== 本文抜粋 ==
»»
「七月に流れる花」のネタバレ&あらすじと結末を徹底解説|恩田陸

「七月に流れる花」

【ネタバレ有り】七月に流れる花 のあらすじを起承転結でネタバレ解説!

著者:恩田陸 2016年12月に講談社から出版

七月に流れる花の主要登場人物

大木ミチル(おおきみちる)
ヒロイン。 中学1年生。シングルマザーの母親に育てられる。

佐藤蘇芳(さとうすおう)
ミチルのクラスメートで学級委員。

斉木加奈(さいきかな)
五中の2年生。スポーツ万能。

稲垣孝子(いながきたかこ)
五中の2年生。 将棋が好きで理詰めで物事を考える。

辰巳亜季代(たつみあきよ)
中高一貫のミッションスクールの3年生。

七月に流れる花 の簡単なあらすじ

お茶の先生をしている母親に連れられて、大木ミチルは坂道と石垣の多い静かな町「夏流」へと移り住みます。一学期の終わりに緑色の髪の毛と肌を持った「夏の人」から受け取ったのは、町の外れの古城で開催される林間学校への案内状です。5人の少女たちと一緒に城の中で共同生活を送ることになったミチルは、ひと夏の不思議な体験をするのでした。

七月に流れる花 の起承転結

【起】七月に流れる花 のあらすじ①

夏のお城で秘密の林間学校

大木ミチルは6月の初めに、 夏流(かなし)という見知らぬ土地へ引っ越して来ました。
««
(データセット抜粋)
»»
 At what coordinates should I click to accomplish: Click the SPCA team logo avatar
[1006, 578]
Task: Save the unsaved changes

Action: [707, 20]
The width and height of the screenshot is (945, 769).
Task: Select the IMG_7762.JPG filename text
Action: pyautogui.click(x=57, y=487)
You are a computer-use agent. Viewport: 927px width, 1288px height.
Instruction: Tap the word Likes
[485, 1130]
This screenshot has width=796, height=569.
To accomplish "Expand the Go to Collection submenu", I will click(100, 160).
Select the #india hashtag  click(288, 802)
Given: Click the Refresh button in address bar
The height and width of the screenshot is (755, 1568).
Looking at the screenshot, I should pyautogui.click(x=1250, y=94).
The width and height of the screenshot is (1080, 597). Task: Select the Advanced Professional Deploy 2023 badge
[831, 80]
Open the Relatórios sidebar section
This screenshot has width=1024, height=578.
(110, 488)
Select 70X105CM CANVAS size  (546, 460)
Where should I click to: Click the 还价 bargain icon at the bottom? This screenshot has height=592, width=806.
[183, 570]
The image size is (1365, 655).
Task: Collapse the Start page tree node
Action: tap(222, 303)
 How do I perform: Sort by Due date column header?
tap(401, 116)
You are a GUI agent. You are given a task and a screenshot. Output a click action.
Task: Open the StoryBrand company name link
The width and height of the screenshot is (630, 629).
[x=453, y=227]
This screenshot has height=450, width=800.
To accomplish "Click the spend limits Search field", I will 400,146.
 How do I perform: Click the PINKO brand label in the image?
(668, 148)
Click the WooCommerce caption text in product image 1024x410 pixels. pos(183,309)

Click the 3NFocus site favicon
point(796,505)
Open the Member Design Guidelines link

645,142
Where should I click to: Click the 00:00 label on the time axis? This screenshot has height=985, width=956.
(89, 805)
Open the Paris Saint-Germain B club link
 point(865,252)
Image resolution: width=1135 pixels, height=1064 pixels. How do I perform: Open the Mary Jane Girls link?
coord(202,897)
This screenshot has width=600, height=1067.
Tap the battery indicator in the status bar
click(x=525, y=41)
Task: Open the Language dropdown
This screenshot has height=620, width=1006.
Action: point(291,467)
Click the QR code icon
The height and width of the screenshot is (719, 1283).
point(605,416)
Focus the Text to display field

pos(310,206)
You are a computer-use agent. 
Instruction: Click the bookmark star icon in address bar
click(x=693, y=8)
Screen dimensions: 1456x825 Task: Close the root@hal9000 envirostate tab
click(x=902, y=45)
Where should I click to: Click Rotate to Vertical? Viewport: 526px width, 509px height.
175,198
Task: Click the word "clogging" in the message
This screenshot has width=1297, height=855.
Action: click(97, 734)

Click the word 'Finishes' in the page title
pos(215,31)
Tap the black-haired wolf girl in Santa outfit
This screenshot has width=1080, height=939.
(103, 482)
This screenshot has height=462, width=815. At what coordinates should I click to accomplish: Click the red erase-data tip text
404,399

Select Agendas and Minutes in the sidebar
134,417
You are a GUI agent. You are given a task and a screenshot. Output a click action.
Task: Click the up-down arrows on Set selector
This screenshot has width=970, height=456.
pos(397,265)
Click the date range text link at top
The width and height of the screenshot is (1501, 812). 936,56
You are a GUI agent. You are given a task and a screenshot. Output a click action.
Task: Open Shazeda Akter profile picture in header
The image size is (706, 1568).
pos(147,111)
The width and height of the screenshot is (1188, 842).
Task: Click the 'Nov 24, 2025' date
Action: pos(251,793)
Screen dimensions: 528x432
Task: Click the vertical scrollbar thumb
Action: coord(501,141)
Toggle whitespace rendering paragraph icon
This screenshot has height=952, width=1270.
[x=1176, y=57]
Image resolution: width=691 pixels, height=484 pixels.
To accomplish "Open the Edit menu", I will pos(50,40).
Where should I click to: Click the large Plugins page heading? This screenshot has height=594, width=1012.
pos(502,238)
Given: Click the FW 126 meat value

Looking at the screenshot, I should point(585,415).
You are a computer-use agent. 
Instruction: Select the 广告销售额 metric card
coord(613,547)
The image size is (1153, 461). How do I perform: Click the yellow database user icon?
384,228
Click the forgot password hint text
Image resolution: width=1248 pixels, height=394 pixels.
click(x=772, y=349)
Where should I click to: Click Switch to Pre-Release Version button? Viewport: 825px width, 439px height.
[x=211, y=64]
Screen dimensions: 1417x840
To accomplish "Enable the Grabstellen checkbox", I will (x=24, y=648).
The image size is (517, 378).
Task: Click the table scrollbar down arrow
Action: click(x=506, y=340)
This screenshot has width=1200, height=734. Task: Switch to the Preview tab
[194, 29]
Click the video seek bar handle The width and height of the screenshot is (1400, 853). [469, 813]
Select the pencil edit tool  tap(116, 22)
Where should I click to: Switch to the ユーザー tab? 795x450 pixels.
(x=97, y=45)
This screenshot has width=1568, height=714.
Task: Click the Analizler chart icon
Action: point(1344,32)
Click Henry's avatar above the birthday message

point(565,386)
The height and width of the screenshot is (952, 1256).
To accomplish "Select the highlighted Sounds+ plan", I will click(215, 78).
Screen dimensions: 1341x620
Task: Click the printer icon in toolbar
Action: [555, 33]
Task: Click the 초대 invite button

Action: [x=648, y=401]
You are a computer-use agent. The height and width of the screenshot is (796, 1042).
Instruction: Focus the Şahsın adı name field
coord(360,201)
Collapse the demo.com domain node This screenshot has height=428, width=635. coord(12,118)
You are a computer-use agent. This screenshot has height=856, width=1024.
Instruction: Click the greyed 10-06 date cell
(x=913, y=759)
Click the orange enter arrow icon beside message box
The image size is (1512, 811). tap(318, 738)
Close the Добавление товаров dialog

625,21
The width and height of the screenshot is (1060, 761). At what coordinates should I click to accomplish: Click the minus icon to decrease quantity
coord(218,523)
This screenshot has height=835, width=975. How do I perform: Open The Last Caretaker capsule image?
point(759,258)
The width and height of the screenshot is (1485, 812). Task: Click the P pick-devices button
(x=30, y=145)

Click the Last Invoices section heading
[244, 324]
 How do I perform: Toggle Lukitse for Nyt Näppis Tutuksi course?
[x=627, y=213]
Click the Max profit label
««
== 課題 A ==
「七月に流れる花」のあらすじで、大木ミチルが夏流へ引っ越して来た時期を答えなさい。
== 課題 B ==
「七月に流れる花」のあらすじにある次の文を英語に訳しなさい。「5人の少女たちと一緒に城の中で共同生活を送ることになったミチルは、ひと夏の不思議な体験をするのでした。」
記録は本文とは別の資料として扱いなさい。

== 解答 A ==
6月の初めです。

== 解答 B ==
Michiru, who came to live communally in the castle together with five girls, went on to have a strange experience one summer.